Reading passage –
--- START ---

Mastering Istio Rate Limiting: Essential Techniques and Insights

Isar Nasimov
saas-infra
Published in
8 min readJun 17, 2024

We recently began implementing the Istio service mesh across our EKS clusters to enhance our observability into the application’s networking layer within each namespace. Alongside these observability benefits, we were keen to leverage Istio for circuit breaking. Initially, we delved into the Istio documentation, specifically focusing on the destination rule and its trafficPolicy.connectionPool. However, we found the documentation to be somewhat unclear, prompting us to embark on a detailed exploration to thoroughly understand the nuances of Istio's circuit breaking mechanisms.

This article draws inspiration from a piece on the same topic by OLX Engineering. I encourage you to explore their article as well. My goal was to deepen my understanding of the subject and expand on areas not covered by their discussion. You can read the OLX article here.

Current Architecture Overview

In our setup, I’m using a Kind cluster equipped with Istio, which hosts two services: appA and appB. appA is configured to send X requests (specified by the requestCount parameter) and introduces a delay of Y between each request. This delay, defined by the delay parameter, operates as a variable compliant with Go's time.Duration, allowing for flexible time intervals in units ranging from milliseconds to hours.

UML

You might have noticed that the requests directed at appB target the /scenarioA endpoint, suggesting the presence of additional scenarios. Indeed, there are more scenarios within our setup, each tailored for different testing or operational purposes. However, I'll delve into those in a future article, where we can explore each scenario in detail.

--- END ---

Material provided –
--- START ---

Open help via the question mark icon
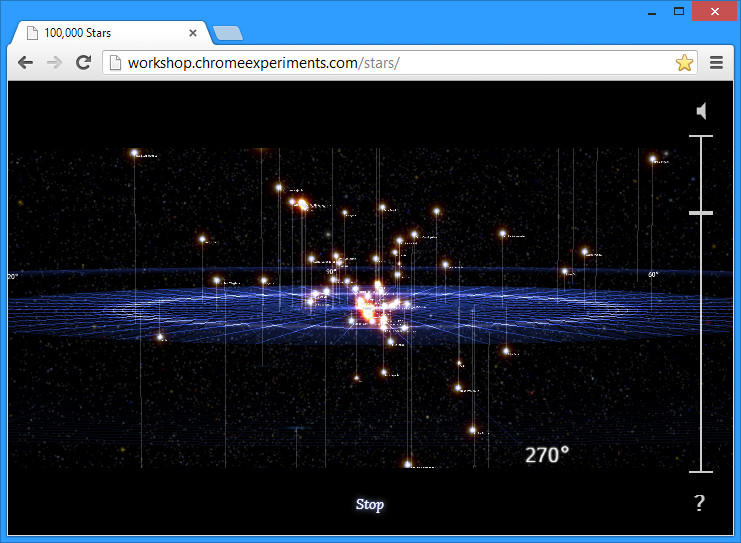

--- END ---

Task objective – Return the passage of the Istio rate limiting article that begins at the words "Isar Nasimov" and stops after the words "circuit breaking mechanisms.", copied word for word.

Solution to this problem –
Isar Nasimov
saas-infra
Published in
8 min readJun 17, 2024

We recently began implementing the Istio service mesh across our EKS clusters to enhance our observability into the application’s networking layer within each namespace. Alongside these observability benefits, we were keen to leverage Istio for circuit breaking. Initially, we delved into the Istio documentation, specifically focusing on the destination rule and its trafficPolicy.connectionPool. However, we found the documentation to be somewhat unclear, prompting us to embark on a detailed exploration to thoroughly understand the nuances of Istio's circuit breaking mechanisms.